The announcement comes on the same day that Matt Daley took over from Graham Kerr as South32’s new CEO.
Daley has also moved into the role of chief executive, while Kerr remains at the company as a strategic advisor.
Following the deal, the company’s portfolio will focus on high-quality, long-lived assets that benefit from attractive market fundamentals, he said.
“From this strong platform, our peer-leading, funded growth profile is expected to deliver approximately 55 percent production increases from our Taylor project and Sierra Gorda’s fourth grinding line expansion,” he said.
“Our deep copper and zinc pipeline growth options in the study and exploration phases provide additional advantage.

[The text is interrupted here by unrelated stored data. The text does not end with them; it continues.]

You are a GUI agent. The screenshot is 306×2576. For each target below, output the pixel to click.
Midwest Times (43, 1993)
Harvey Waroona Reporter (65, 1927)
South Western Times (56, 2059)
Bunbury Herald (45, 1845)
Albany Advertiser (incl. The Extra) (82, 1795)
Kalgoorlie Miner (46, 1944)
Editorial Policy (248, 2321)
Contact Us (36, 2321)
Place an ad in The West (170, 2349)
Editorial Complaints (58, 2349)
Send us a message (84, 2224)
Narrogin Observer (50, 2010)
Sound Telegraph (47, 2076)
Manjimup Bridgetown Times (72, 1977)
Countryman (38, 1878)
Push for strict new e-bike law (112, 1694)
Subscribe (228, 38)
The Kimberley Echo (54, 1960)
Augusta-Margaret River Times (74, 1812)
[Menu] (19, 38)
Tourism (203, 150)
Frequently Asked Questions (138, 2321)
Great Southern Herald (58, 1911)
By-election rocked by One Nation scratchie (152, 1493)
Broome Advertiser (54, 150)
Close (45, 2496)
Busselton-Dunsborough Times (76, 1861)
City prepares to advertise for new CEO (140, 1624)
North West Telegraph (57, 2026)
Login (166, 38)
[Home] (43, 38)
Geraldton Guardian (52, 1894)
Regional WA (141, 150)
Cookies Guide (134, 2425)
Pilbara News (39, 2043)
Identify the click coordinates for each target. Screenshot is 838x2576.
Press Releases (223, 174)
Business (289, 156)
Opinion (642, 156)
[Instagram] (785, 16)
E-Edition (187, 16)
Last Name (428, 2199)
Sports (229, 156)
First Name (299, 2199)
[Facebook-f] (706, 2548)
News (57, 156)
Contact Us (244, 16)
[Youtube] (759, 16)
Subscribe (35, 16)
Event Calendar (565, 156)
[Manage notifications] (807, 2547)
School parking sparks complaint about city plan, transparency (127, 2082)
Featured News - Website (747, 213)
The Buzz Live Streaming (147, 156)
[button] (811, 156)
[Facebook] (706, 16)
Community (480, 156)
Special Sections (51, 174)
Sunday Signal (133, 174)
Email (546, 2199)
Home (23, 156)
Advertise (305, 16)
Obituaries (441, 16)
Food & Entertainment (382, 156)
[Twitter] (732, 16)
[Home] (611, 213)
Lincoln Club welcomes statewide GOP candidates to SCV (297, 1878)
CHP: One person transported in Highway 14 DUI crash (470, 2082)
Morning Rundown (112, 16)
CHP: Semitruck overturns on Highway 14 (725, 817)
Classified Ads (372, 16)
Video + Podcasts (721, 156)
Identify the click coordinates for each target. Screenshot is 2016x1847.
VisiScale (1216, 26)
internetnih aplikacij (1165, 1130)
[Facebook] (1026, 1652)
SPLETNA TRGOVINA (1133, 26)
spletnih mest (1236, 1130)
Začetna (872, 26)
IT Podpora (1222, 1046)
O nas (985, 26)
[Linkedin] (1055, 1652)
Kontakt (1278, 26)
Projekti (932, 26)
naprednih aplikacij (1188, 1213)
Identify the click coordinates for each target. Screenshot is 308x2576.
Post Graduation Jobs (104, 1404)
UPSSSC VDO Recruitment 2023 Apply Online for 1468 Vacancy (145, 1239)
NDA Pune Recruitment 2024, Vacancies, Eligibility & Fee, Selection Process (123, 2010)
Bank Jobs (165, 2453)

Daley added that the sale will make South32’s business simpler with a portfolio of higher-margin upstream operations, reduced complexity and greater resilience.
“This will enable a leaner, lower-cost operating model that will deliver ongoing value through an expected $125 million annual reduction in overhead costs as new support structures are put in place,” he said.
“Under Alcoa’s ownership, the assets will become part of a global aluminum value chain business. Together with Alcoa, we are committed to working closely with our employees, communities, government and other stakeholders to support a successful ownership transition.”
Alcoa chairman and CEO William Oplinger said the acquisition is exactly the kind of opportunity the company was designed to realize.
“These high-quality, globally relevant assets provide a strong strategic fit to our portfolio and align directly with our strengths as a leading pure-play aluminum company,” he said.
“With our proven operating model and global capabilities, we are well positioned to drive performance, unlock value and support their long-term success within Alcoa.”
Kerr, South32’s first CEO, said this transaction will unlock significant value for shareholders and reposition the company as a leading upstream base metals-focused company with high-margin assets and transformational growth.
“The sale of our aluminum value chain assets to Alcoa for up to US$5.6 billion will generate significant upfront revenue while maintaining commodity price appreciation through price-linked valuation,” he said.
“This transaction enables us to unlock and achieve our share of material synergies by combining our respective alumina businesses in Western Australia.”